(EXCERPT PROVIDED):
D’Artagnan’s fourth annual Duckathlon made a big splash in New York City’s Meatpacking District a couple of Sundays ago.

Originally conceived as a part of D’Artagnan’s weeklong 20th-anniversary celebration in 2005, the Duckathlon has become the “insiders” food event of the year. And by all indications from this year’s enthusiastic turnout, it’s an event that is here to stay—no ifs, ands or quacks about it.

Headquartered at the Chelsea Market, Duckathlon IV brought together teams of chefs from far and wide (2 teams came all the way from France) and put them to the test in all sorts of events where they matched brains, brawn and, in some cases, just sheer boldness, all in the name of culinary competitive fun.

Teams from many of the NYC area’s top restaurants, including Anissa, Le Bernardin, Cercle Rouge, Chanterelle, Craft, Daniel, The Frog and The Peach, Oceana, The Pluckemin Inn and Tribeca Grill were on hand to compete for prizes in a total of twenty gastronomical challenges that were set on a course throughout the Market and nearby restaurants in the Meatpacking District. Among this year’s events were:

“Hot Dogs Are a Grill’s Best Friend,” where contestants sampled D’Artagnan’s new line of
All-Natural Hot Dogs to determine what meat was used in each among beef, pork, buffalo and duck.




“Wild and Crazy Fungi,” a test to match mushrooms to their Latin names.






“Flipping Out with All-Clad,” a crepe tossing speed and precision contest.







“The Shameless Carnivore Testicle Festival,” a very popular and difficult task of matching 8 pairs of testicles to the correct animals. Many thanks to Scott Gold, author of The Shameless Carnivore for keeping order in this one.





“Mary Had a Little Pig, How Much Did it Weigh?” Guess the weight of a suckling pig.







“Nice Flank!” the not-so-easy task of matching steaks to the primal cuts on a cattle chart.

(RECORDED DATA):
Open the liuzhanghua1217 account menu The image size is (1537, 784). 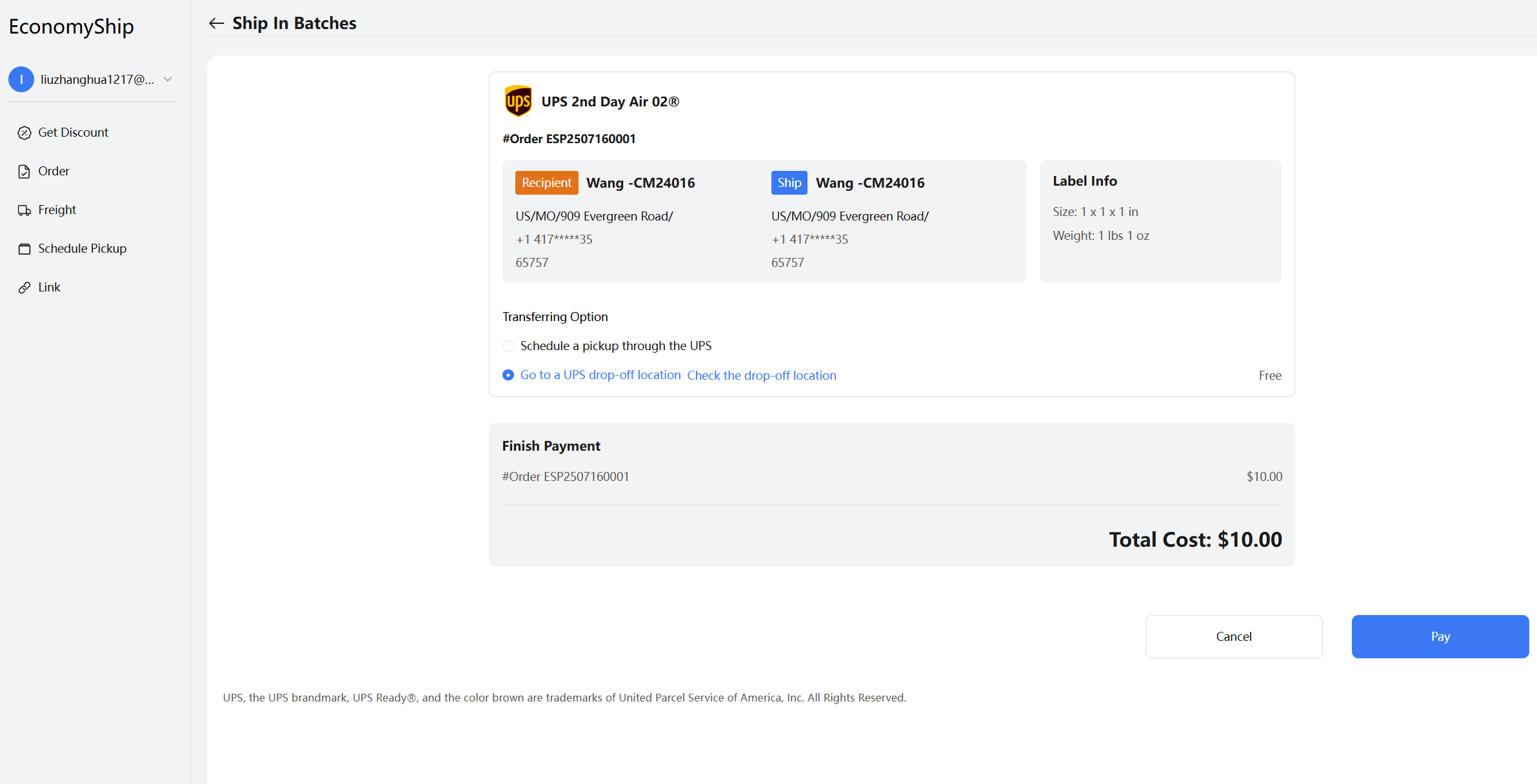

(PROBLEM TO WORK ON): Carry on the Duckathlon article from its last line, adding more of the day's events and how the competition turned out. The listing is not needed for anything here.

(REPLY TO THE TASK):
And the new-favorite: “The Saucisson Fan-Dangle,” in which a chosen team member won points for dunking a saucisson into a milk pail. The real challenge? It had to be done with the saucisson dangling from a rope tied around the waist, while wearing a hoopskirt over it.


The teams also reconstitued a milk fed pig puzzle, identified sodas’ unusual ingredients (like dandelion and burdock), guessed the chronological age of artisanal cheeses from Bobolink Dairy, tasted Tariquet wines to identify their grapes varietals, speed-drank milkshakes (can you say “brain-freeze?”), tossed bread rings and sliced saucisson quickly while wearing oven mitts.

Winners took home prizes of D’Artagnan products, All-Clad pans, Nicolas Feuillatte Champagne, Tariquet wine and, of course, Duck Trophies crafted especially for the event by Fourth State Metals. D’Artagnan congratulates top prize winner Cercle Rouge for taking the day and with it the Gold Duck award, as well as the two runners up: Rickshaw Dumpling (Silver Duck) and Craftsteak (Bronze Duck). We also thank all the sponsors of this year’s Duckathlon for their participation and generous prize donations:

Adishatz, Amy’s Bread, All-Clad, Badoit, Bagatelle, Baron Francois, Bobolink, Dairy & Bakeyard, Bowery Kitchen Supplies, Buon Italia, Chelsea Market Baskets, Chelsea Wine Vault, Cleaver Co./The Green Table, Craftsteak, Fig & Olive, Florent, Hogs and Heifers, Lollyphile, Meatpaper, Nicolas Feuillatte Champagne, Paradou, Robert Kacher Selections, Ronnybrook Milk Bar, The Shameless Carnivore and Random House, Spice Market, Tariquet, T Salon, and Volvic.

Fore more news, pictures and video from the Duckathlon IV, check out the following blog posts:

Gourmet.com
Allnyblog.com
Timeout.com
Video from Mark Tafoya at ReMARKable™ Palate
Crispyintheoutside.com
Eater.com

We look forward to bringing you DUCKATHLON V next May!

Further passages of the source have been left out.